中国人主導のマフィア摘発=セックスドラッグを製造販売

ギジェルモ・ファビアン・マルティネス・オルティス容疑者(Divulgação/Denarc)
ギジェルモ・ファビアン・マルティネス・オルティス容疑者(Divulgação/Denarc)

 中国人主導の国際犯罪組織が、サンパウロ市アクリマソン地区のマンションの一室に拠点を構え、セックスドラッグとも呼ばれる強力な覚醒剤「メタンフェタミン」を密造販売していたことが明らかになった。組織は中国人、ナイジェリア人、ブラジル人など多国籍メンバーで構成され、メキシコ人の化学エンジニア、ギジェルモ・ファビアン・マルティネス・オルティス容疑者(40歳)が伝授した技術を使って製造した覚醒剤を、売春婦などに安価に売り捌いていた。26日放送のグローボ局の番組「ファンタスチコ」が組織の詳細を独占的に報じた。(1)

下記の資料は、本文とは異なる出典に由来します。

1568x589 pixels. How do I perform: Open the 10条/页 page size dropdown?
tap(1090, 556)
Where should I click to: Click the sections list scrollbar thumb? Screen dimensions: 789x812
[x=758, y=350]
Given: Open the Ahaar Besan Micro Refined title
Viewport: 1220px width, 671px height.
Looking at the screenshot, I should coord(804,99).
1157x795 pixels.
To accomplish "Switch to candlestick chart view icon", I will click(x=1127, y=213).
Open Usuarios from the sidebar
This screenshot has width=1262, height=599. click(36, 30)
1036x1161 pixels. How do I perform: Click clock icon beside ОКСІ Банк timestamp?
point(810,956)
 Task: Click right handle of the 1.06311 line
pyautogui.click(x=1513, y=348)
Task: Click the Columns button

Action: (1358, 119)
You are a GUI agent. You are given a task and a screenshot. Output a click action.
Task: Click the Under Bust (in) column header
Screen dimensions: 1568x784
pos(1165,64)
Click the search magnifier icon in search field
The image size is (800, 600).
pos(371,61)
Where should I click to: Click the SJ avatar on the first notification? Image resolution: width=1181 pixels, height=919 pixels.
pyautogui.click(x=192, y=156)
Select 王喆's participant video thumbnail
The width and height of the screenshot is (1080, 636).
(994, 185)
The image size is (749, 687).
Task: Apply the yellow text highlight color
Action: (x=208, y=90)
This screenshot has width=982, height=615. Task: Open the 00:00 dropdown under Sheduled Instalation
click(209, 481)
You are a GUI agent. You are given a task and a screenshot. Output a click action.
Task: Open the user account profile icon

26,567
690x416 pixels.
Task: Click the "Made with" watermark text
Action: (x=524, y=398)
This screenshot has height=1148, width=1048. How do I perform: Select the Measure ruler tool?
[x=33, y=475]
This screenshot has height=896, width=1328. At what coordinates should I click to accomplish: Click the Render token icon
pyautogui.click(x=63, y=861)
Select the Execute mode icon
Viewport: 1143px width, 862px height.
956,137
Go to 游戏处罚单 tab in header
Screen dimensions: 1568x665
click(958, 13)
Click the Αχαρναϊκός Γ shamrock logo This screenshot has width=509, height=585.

 警察による捜査は、ある中国籍男性からの告発で約6カ月前に始まった。この男性は、衣料品工場勤務を約束されてブラジルに入国したが、実際には犯罪組織の指示で、アパートの一室でメタンフェタミン製造に従事させられていた。
 警察によれば、同アパートは中国人3人が賃貸し、わずか3カ月の間に2千人以上がこの場所を訪れ、取引や製造に関与していたという。
 犯罪組織の中心には、メキシコ国営石油企業「ペメックス」の元化学エンジニアであるオルティス容疑者がいた。(2)彼はこれまでの経験を活かし、メタンフェタミン製造を効率化するための技術的指導を行った。これまで輸入に頼っていた同薬物の製造をブラジル内で開始し、薬物の品質向上とコスト削減の実現にも貢献したとされる。
 オルティス容疑者の他に、サンパウロ市の中国人コミュニティで影響力を持つ実業家で、犯罪組織の首領の一人として特定されたマルコス・ゼン容疑者、薬物の購入と販売を担当していたピカン・ドン容疑者が逮捕された。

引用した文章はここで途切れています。